We needed lessons. These helped somewhat and after 3 days we learned skills such as ‘stopping’ and ‘turning’, both of which came in handy. We were soon heading down some of the easier runs and loving it. I even attempted a blue run which was f@*ing steep, I spent most of the time on my arse! It was all going fairly well until those pesky skiers. Two of them, taking up the whole run, travelling at speeds best described as ‘below walking speed’. I could do ‘em, this pair of fools with planks attached to there feet and a walking stick in each hand. I went for it, and sure enough they ate my dust (snow). Except that in pulling off this manouver I had reached speeds best described as ‘bloody fast’. There was only one outcome and it involved my head, the snow and a mild concussion.
We also saw on our travels the Franz Joseph and Fox Glaciers. It was good to finally see where all those mints come from.
Murchison would be the location for our first experience of an earthquake,
apparently around 7-8 on the Richter scale at the epicenter, so not bad. Initially I thought it was a delayed result of hitting my head snowboarding and that my body was finally giving up in one last shaking fit. But then I realized that Hannah and other people in the room where shaking too.
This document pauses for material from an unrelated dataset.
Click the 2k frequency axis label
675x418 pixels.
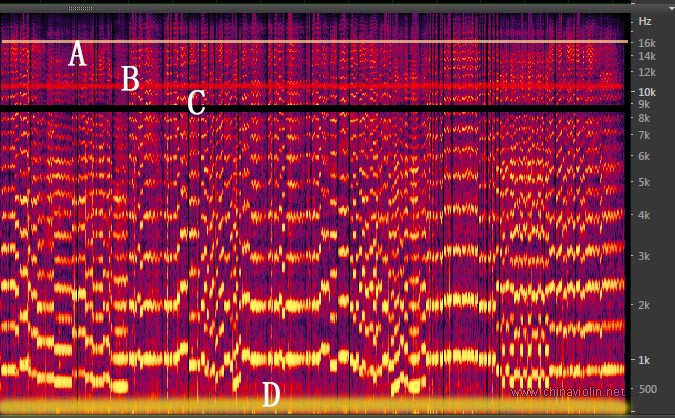tap(645, 305)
In Hokitika I had to make my first visit to the quacks. I had been experiencing a severe swelling of the lips and eyes, had flu symptoms, a chesty cough and a headache. In the waiting room I was roped off from the rest of the patients for fear of swine flu! Unfortunately, it was confirmed that I had something far worse than the pig flu, man flu. The swelling was due to allergies. Financial pain was added to my list of symptoms after paying the doctors fee.